- _WHAT YOU WILL DO_
Collect every line of the material that contains the string "checkbox". The match is case-sensitive.

Raw records:
·····

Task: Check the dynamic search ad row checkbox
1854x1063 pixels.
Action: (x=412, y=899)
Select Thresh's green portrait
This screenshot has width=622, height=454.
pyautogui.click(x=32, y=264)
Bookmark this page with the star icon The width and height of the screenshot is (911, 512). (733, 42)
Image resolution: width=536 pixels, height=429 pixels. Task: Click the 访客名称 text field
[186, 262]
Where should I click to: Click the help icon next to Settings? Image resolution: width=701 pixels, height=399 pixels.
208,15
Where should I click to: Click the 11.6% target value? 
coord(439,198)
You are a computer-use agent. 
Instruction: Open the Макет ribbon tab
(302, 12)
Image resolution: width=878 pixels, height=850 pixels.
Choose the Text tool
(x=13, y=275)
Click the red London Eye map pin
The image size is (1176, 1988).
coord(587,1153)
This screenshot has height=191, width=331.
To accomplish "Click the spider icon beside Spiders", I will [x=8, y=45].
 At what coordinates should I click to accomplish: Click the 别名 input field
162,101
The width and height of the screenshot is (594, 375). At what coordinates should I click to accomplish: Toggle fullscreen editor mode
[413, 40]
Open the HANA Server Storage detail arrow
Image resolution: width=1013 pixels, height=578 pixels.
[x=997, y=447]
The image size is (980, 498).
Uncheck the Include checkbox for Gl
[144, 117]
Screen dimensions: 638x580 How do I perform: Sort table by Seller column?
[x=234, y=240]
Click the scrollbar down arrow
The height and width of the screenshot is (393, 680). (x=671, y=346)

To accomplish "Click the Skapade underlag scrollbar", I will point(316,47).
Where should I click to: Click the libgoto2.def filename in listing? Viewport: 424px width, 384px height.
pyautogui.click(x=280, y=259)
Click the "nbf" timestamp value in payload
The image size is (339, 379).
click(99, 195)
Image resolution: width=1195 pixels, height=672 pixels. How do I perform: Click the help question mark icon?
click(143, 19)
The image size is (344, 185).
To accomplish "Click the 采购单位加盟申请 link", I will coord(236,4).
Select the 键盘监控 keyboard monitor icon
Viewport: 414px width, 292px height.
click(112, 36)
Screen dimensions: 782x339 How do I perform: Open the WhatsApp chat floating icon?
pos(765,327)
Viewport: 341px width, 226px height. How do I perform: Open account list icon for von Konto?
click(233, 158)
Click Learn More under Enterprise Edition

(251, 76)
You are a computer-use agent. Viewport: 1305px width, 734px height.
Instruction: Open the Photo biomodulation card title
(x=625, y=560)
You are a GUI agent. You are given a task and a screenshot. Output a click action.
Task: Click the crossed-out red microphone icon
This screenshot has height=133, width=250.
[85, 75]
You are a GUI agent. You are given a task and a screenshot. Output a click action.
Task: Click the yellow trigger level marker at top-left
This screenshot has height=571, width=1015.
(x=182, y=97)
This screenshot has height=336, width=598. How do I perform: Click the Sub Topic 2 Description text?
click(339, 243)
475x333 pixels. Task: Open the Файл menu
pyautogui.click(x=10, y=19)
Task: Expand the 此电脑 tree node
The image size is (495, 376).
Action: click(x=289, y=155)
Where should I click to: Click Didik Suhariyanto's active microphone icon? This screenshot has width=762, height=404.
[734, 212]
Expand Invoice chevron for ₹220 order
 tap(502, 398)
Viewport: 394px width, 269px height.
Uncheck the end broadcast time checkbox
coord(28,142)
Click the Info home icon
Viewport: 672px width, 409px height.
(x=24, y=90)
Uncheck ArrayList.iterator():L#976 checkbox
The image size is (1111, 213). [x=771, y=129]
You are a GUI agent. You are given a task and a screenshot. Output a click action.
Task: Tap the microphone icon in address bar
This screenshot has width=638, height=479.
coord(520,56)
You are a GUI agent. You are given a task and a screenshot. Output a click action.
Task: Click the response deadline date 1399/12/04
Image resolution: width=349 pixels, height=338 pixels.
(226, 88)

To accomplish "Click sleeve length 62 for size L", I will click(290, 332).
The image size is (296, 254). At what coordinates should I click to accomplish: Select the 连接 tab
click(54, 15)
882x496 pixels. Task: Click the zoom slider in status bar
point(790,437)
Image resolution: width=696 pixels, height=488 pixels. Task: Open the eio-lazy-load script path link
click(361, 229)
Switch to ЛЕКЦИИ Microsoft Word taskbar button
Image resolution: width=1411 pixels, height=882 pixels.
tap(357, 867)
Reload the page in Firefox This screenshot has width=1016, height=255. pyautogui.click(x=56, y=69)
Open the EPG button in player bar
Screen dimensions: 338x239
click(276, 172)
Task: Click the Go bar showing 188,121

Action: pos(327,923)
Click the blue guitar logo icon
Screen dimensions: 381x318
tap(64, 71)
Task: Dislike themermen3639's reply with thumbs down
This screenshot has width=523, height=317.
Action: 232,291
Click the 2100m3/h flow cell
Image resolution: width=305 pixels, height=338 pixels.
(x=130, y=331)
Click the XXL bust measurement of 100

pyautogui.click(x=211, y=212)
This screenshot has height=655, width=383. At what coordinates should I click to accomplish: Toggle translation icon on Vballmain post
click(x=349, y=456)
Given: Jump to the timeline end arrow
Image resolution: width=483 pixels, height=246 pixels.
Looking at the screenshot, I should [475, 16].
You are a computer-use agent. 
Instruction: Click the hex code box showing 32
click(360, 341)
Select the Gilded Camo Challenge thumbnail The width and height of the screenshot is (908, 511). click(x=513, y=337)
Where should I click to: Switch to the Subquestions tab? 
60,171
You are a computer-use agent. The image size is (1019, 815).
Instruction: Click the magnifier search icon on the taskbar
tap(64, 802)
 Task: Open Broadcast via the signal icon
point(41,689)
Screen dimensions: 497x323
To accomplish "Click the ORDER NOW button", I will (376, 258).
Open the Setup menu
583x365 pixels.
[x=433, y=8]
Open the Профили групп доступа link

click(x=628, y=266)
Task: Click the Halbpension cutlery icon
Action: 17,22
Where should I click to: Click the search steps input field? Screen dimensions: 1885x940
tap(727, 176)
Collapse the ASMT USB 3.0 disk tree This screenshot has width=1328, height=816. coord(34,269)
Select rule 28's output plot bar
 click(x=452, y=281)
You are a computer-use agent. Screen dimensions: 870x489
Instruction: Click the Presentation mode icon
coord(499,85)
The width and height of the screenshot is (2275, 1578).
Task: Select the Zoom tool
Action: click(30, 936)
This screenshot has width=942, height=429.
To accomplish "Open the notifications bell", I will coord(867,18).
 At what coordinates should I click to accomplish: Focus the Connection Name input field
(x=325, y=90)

·····

- _TASK RESPONSE_
Task: Check the dynamic search ad row checkbox
Uncheck the Include checkbox for Gl
Uncheck the end broadcast time checkbox
Uncheck ArrayList.iterator():L#976 checkbox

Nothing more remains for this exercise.